- Directions -
Print each entry word for word.

- Excerpted records -
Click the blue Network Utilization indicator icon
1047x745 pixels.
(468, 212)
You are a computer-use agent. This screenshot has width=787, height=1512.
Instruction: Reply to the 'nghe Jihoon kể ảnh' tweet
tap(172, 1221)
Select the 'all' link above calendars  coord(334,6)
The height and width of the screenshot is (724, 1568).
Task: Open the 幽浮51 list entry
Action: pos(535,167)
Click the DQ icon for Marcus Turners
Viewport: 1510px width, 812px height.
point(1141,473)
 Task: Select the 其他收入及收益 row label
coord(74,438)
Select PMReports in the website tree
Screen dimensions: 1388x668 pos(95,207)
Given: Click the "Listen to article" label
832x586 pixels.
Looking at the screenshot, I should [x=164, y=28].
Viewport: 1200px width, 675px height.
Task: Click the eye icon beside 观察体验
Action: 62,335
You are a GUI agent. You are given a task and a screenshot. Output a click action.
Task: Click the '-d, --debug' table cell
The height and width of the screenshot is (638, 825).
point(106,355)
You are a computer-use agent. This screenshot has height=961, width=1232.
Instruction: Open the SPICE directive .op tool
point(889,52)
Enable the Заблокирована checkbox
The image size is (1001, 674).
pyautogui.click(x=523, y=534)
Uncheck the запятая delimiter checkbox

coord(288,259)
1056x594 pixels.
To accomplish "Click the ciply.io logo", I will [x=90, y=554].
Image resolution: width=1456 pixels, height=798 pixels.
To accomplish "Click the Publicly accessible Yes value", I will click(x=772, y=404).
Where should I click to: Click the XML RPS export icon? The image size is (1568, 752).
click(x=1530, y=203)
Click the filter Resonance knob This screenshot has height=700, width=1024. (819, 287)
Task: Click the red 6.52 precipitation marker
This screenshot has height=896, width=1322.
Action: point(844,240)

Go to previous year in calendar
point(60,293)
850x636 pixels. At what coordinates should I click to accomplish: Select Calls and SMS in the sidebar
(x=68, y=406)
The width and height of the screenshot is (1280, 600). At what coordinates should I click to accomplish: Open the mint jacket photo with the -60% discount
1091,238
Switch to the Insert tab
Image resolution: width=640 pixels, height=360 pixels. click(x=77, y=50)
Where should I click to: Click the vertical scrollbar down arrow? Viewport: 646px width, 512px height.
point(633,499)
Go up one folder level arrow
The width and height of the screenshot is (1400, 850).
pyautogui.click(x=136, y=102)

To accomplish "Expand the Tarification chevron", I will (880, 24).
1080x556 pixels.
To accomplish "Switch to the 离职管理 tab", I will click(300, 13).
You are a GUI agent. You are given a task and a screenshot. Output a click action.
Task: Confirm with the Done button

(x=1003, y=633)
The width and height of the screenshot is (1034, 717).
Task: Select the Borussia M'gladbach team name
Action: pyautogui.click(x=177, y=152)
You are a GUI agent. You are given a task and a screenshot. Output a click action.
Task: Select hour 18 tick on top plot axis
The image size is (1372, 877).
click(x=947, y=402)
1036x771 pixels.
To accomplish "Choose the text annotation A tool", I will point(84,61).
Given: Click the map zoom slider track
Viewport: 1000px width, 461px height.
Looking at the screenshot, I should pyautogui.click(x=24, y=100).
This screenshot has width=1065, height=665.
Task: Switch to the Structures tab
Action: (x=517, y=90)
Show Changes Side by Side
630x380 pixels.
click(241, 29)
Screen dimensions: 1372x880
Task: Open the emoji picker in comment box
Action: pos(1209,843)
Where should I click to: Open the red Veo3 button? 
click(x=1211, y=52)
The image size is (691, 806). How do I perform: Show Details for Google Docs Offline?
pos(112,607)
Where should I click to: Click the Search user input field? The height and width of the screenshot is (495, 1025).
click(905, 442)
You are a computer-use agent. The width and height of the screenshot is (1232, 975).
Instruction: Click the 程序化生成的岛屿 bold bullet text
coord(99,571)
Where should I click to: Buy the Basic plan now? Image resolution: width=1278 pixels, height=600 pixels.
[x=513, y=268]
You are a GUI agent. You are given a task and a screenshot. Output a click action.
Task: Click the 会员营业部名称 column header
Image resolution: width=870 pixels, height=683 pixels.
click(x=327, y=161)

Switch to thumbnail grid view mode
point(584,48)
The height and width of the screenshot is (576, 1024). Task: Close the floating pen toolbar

- Exercise output -
Click the blue Network Utilization indicator icon
1047x745 pixels.
(468, 212)
You are a computer-use agent. This screenshot has width=787, height=1512.
Instruction: Reply to the 'nghe Jihoon kể ảnh' tweet
tap(172, 1221)
Select the 'all' link above calendars  coord(334,6)
The height and width of the screenshot is (724, 1568).
Task: Open the 幽浮51 list entry
Action: pos(535,167)
Click the DQ icon for Marcus Turners
Viewport: 1510px width, 812px height.
point(1141,473)
 Task: Select the 其他收入及收益 row label
coord(74,438)
Select PMReports in the website tree
Screen dimensions: 1388x668 pos(95,207)
Given: Click the "Listen to article" label
832x586 pixels.
Looking at the screenshot, I should [x=164, y=28].
Viewport: 1200px width, 675px height.
Task: Click the eye icon beside 观察体验
Action: 62,335
You are a GUI agent. You are given a task and a screenshot. Output a click action.
Task: Click the '-d, --debug' table cell
The height and width of the screenshot is (638, 825).
point(106,355)
You are a computer-use agent. This screenshot has height=961, width=1232.
Instruction: Open the SPICE directive .op tool
point(889,52)
Enable the Заблокирована checkbox
The image size is (1001, 674).
pyautogui.click(x=523, y=534)
Uncheck the запятая delimiter checkbox

coord(288,259)
1056x594 pixels.
To accomplish "Click the ciply.io logo", I will [x=90, y=554].
Image resolution: width=1456 pixels, height=798 pixels.
To accomplish "Click the Publicly accessible Yes value", I will click(x=772, y=404).
Where should I click to: Click the XML RPS export icon? The image size is (1568, 752).
click(x=1530, y=203)
Click the filter Resonance knob This screenshot has height=700, width=1024. (819, 287)
Task: Click the red 6.52 precipitation marker
This screenshot has height=896, width=1322.
Action: point(844,240)

Go to previous year in calendar
point(60,293)
850x636 pixels. At what coordinates should I click to accomplish: Select Calls and SMS in the sidebar
(x=68, y=406)
The width and height of the screenshot is (1280, 600). At what coordinates should I click to accomplish: Open the mint jacket photo with the -60% discount
1091,238
Switch to the Insert tab
Image resolution: width=640 pixels, height=360 pixels. click(x=77, y=50)
Where should I click to: Click the vertical scrollbar down arrow? Viewport: 646px width, 512px height.
point(633,499)
Go up one folder level arrow
The width and height of the screenshot is (1400, 850).
pyautogui.click(x=136, y=102)

To accomplish "Expand the Tarification chevron", I will (880, 24).
1080x556 pixels.
To accomplish "Switch to the 离职管理 tab", I will click(300, 13).
You are a GUI agent. You are given a task and a screenshot. Output a click action.
Task: Confirm with the Done button

(x=1003, y=633)
The width and height of the screenshot is (1034, 717).
Task: Select the Borussia M'gladbach team name
Action: pyautogui.click(x=177, y=152)
You are a GUI agent. You are given a task and a screenshot. Output a click action.
Task: Select hour 18 tick on top plot axis
The image size is (1372, 877).
click(x=947, y=402)
1036x771 pixels.
To accomplish "Choose the text annotation A tool", I will point(84,61).
Given: Click the map zoom slider track
Viewport: 1000px width, 461px height.
Looking at the screenshot, I should pyautogui.click(x=24, y=100).
This screenshot has width=1065, height=665.
Task: Switch to the Structures tab
Action: (x=517, y=90)
Show Changes Side by Side
630x380 pixels.
click(241, 29)
Screen dimensions: 1372x880
Task: Open the emoji picker in comment box
Action: pos(1209,843)
Where should I click to: Open the red Veo3 button? 
click(x=1211, y=52)
The image size is (691, 806). How do I perform: Show Details for Google Docs Offline?
pos(112,607)
Where should I click to: Click the Search user input field? The height and width of the screenshot is (495, 1025).
click(905, 442)
You are a computer-use agent. The width and height of the screenshot is (1232, 975).
Instruction: Click the 程序化生成的岛屿 bold bullet text
coord(99,571)
Where should I click to: Buy the Basic plan now? Image resolution: width=1278 pixels, height=600 pixels.
[x=513, y=268]
You are a GUI agent. You are given a task and a screenshot. Output a click action.
Task: Click the 会员营业部名称 column header
Image resolution: width=870 pixels, height=683 pixels.
click(x=327, y=161)

Switch to thumbnail grid view mode
point(584,48)
The height and width of the screenshot is (576, 1024). Task: Close the floating pen toolbar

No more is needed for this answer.